● Document section
Re: Indian IT Industry

Postby Vipul » 14 Jul 2015 04:25

Two Indian supercomputers in world’s top 100 list.

Eleven Indian machines have found a place in the latest list of the world’s 500 most powerful supercomputers, including two in the top 100. But India’s achievement pales when compared to the top country in terms of overall systems, the US, which has 233 on the list.

China, which ranks third, has 37 systems, and is also home to the world’s most powerful supercomputer, Tianhe-2. Tianhe-2, which means Milky Way-2, is a system developed by China’s National University of Defense Technology and is deployed in Guangzhou. It has retained its top rank for the fifth consecutive time and has a performance level of 33.86 petaflops (quadrillions of calculations per second).

The Chinese supercomputer is followed by Titan, a Cray XK7 system installed at the US Department of Energy’s Oak Ridge National Laboratory, which is also the world’s most energy efficient supercomputer.

The only new entry in the top 10 is at No. 7—Shaheen II, a Cray XC40 system installed at King Abdullah University of Science and Technology in Saudi Arabia.

India has made a minor improvement from nine supercomputers in the list released last year to 11 in the list released on Monday. The two new supercomputers include the one at the Supercomputer Education and Research Centre at the Indian Institute of Science in Bengaluru and the one at the National Centre for Medium Range Forecast in Noida.

The list is published twice a year by Jack Dongarra, a professor at the University of Tennessee who has been involved in the making of the list since 1993.

● Data shown

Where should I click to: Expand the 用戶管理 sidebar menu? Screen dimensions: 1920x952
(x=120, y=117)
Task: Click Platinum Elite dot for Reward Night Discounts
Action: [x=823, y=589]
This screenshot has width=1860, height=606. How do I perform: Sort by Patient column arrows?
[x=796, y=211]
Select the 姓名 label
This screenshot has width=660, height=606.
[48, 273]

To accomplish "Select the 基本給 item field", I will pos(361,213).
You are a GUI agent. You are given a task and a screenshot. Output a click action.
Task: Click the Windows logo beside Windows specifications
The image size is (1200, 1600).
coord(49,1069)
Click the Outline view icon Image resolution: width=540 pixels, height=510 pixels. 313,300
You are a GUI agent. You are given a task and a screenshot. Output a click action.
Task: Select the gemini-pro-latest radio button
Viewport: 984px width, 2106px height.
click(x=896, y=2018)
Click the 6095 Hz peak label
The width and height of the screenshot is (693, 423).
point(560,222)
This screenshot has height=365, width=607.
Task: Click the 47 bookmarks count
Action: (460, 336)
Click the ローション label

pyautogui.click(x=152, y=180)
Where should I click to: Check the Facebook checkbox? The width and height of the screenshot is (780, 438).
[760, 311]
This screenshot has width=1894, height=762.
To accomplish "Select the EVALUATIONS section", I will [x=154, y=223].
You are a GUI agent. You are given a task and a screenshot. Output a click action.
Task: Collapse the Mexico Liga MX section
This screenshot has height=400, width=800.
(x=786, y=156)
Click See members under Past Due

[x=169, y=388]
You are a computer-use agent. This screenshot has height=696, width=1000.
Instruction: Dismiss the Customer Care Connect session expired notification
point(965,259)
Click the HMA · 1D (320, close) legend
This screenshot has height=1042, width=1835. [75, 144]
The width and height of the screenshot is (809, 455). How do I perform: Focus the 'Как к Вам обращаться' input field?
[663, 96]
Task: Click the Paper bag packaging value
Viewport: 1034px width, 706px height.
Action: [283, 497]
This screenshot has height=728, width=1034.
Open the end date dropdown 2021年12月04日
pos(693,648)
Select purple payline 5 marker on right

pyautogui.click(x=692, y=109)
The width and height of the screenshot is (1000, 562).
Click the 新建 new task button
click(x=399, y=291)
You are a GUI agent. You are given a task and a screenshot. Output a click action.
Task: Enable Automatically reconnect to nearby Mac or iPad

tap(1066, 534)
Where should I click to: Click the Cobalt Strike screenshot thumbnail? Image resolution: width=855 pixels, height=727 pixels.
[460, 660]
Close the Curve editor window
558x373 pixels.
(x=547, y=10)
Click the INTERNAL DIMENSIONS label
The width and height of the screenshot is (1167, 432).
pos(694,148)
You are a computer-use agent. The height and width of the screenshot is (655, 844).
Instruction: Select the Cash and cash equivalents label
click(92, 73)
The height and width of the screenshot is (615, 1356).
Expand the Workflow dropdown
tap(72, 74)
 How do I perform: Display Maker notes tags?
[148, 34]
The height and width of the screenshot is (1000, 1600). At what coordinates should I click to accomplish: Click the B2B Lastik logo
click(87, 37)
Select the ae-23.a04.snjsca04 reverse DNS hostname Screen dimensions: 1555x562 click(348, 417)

● How to complete this task
Transcribe the supercomputer post verbatim between "The Chinese supercomputer" and "in Saudi Arabia.", inclusive. The rows come from a source separate from the supercomputer post.

● Response box
The Chinese supercomputer is followed by Titan, a Cray XK7 system installed at the US Department of Energy’s Oak Ridge National Laboratory, which is also the world’s most energy efficient supercomputer.

The only new entry in the top 10 is at No. 7—Shaheen II, a Cray XC40 system installed at King Abdullah University of Science and Technology in Saudi Arabia.